| Your instructions |
With the first line as the start and the line containing "Click the tall yellow peak above position 655" as the end, write out every line of the records exactly.
= = = = =
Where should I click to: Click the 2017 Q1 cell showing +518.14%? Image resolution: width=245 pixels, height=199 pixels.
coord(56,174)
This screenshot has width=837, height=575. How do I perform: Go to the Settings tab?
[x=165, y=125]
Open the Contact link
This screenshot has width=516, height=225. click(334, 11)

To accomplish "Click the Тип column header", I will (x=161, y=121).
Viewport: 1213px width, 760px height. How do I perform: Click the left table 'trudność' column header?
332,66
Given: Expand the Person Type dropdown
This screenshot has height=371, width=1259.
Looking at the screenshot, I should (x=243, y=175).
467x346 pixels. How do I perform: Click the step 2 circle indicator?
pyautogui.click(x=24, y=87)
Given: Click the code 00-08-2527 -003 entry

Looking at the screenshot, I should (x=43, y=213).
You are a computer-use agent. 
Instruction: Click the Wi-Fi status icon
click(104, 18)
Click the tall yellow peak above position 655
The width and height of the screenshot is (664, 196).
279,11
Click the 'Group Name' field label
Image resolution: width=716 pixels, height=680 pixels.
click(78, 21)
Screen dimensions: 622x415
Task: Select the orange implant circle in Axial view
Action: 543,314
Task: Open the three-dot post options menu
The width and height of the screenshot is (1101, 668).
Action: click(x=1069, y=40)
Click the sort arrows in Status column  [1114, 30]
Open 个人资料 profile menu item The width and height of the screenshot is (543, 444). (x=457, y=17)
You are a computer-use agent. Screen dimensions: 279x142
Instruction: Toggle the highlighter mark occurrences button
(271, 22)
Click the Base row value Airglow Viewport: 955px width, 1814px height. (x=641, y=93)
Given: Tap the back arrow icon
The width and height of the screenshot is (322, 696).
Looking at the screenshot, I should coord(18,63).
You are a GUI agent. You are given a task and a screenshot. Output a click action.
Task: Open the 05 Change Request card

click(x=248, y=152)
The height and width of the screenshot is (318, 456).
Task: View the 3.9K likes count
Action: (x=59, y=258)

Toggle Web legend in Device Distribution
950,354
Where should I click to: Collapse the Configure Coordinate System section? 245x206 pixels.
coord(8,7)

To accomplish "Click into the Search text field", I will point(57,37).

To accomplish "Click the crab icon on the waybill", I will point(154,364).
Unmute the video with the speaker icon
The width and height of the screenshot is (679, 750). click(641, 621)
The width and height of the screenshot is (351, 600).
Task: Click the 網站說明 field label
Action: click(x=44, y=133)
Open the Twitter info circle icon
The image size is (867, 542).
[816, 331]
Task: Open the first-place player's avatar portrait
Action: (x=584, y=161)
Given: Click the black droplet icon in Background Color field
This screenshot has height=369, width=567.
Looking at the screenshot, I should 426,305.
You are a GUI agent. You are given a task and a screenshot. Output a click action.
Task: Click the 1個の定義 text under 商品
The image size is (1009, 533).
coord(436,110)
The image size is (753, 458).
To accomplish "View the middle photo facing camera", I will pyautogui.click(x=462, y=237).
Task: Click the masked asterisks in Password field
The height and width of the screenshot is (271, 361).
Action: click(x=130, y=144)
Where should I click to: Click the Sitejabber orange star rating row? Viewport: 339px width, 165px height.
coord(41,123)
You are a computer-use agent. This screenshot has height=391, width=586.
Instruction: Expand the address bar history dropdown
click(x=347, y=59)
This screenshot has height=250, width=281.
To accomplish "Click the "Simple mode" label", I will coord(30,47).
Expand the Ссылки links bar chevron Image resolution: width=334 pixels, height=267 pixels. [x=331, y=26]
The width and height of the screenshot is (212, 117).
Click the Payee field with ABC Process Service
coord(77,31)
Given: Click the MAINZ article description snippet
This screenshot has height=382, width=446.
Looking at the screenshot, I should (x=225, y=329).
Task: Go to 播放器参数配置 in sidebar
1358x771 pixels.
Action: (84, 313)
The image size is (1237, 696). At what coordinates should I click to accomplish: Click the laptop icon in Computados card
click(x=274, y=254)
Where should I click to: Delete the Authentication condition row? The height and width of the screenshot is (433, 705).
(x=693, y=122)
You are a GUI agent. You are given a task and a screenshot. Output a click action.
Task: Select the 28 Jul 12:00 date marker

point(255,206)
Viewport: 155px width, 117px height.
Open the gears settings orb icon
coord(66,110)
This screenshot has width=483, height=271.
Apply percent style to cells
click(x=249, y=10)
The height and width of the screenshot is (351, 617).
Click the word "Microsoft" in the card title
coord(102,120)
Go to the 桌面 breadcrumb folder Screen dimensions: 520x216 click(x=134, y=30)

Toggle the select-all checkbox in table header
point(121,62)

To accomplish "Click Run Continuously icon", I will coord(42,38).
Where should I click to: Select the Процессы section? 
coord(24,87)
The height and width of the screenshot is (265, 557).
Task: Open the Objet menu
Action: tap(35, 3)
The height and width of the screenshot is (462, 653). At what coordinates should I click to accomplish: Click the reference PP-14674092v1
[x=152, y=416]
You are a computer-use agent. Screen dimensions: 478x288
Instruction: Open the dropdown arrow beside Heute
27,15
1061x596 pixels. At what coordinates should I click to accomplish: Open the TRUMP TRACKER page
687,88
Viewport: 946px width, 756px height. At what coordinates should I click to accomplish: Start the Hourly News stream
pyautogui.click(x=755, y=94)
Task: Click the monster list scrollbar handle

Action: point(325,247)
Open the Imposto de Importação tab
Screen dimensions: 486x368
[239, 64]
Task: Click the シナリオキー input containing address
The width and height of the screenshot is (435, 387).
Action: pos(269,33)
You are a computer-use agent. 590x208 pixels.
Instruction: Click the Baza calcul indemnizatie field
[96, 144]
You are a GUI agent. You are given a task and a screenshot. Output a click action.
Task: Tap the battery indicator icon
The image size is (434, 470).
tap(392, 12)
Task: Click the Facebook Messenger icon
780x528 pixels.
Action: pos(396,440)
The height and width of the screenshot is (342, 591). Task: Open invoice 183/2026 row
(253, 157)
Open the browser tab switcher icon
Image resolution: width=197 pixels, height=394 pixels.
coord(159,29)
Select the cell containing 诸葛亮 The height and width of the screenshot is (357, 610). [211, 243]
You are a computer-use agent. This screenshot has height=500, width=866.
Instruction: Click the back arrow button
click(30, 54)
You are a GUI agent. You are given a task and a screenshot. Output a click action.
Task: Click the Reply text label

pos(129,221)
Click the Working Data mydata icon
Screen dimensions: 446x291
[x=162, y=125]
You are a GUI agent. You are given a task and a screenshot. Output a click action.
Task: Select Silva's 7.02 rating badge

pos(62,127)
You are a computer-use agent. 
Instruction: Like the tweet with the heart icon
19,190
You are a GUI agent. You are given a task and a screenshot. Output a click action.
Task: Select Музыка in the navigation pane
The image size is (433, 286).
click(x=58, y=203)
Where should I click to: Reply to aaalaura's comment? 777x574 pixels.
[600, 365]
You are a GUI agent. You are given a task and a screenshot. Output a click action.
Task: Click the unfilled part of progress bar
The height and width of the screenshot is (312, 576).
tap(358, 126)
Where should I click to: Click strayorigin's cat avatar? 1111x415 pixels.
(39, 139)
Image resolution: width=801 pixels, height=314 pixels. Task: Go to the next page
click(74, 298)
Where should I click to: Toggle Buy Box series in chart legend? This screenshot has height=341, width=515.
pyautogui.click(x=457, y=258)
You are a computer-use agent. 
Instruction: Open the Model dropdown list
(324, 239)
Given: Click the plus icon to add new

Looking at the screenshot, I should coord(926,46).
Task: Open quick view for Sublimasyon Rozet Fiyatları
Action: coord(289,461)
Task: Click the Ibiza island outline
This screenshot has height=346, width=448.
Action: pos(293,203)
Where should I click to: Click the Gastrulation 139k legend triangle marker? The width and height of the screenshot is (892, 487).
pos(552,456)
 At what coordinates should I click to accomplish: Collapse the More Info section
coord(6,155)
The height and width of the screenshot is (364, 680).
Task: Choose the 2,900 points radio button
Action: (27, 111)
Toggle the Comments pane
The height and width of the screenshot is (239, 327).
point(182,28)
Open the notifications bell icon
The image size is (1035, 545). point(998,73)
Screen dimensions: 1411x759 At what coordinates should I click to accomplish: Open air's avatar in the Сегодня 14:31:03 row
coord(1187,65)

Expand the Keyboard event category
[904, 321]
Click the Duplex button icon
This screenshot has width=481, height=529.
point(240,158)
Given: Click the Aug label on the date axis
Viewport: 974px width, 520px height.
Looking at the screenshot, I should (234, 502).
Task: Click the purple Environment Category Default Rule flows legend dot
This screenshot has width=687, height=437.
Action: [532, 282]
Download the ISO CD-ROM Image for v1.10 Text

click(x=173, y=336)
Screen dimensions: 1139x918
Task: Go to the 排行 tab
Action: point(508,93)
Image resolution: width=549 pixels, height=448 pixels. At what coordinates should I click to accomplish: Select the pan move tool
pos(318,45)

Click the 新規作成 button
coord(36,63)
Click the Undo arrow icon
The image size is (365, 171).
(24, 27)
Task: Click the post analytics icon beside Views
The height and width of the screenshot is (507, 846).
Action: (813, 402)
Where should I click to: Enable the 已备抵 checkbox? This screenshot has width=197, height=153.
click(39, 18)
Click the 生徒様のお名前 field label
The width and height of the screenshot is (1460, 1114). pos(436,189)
= = = = =
| Task response |
Where should I click to: Click the 2017 Q1 cell showing +518.14%? Image resolution: width=245 pixels, height=199 pixels.
coord(56,174)
This screenshot has width=837, height=575. How do I perform: Go to the Settings tab?
[x=165, y=125]
Open the Contact link
This screenshot has width=516, height=225. click(334, 11)

To accomplish "Click the Тип column header", I will (x=161, y=121).
Viewport: 1213px width, 760px height. How do I perform: Click the left table 'trudność' column header?
332,66
Given: Expand the Person Type dropdown
This screenshot has height=371, width=1259.
Looking at the screenshot, I should (x=243, y=175).
467x346 pixels. How do I perform: Click the step 2 circle indicator?
pyautogui.click(x=24, y=87)
Given: Click the code 00-08-2527 -003 entry

Looking at the screenshot, I should (x=43, y=213).
You are a computer-use agent. 
Instruction: Click the Wi-Fi status icon
click(104, 18)
Click the tall yellow peak above position 655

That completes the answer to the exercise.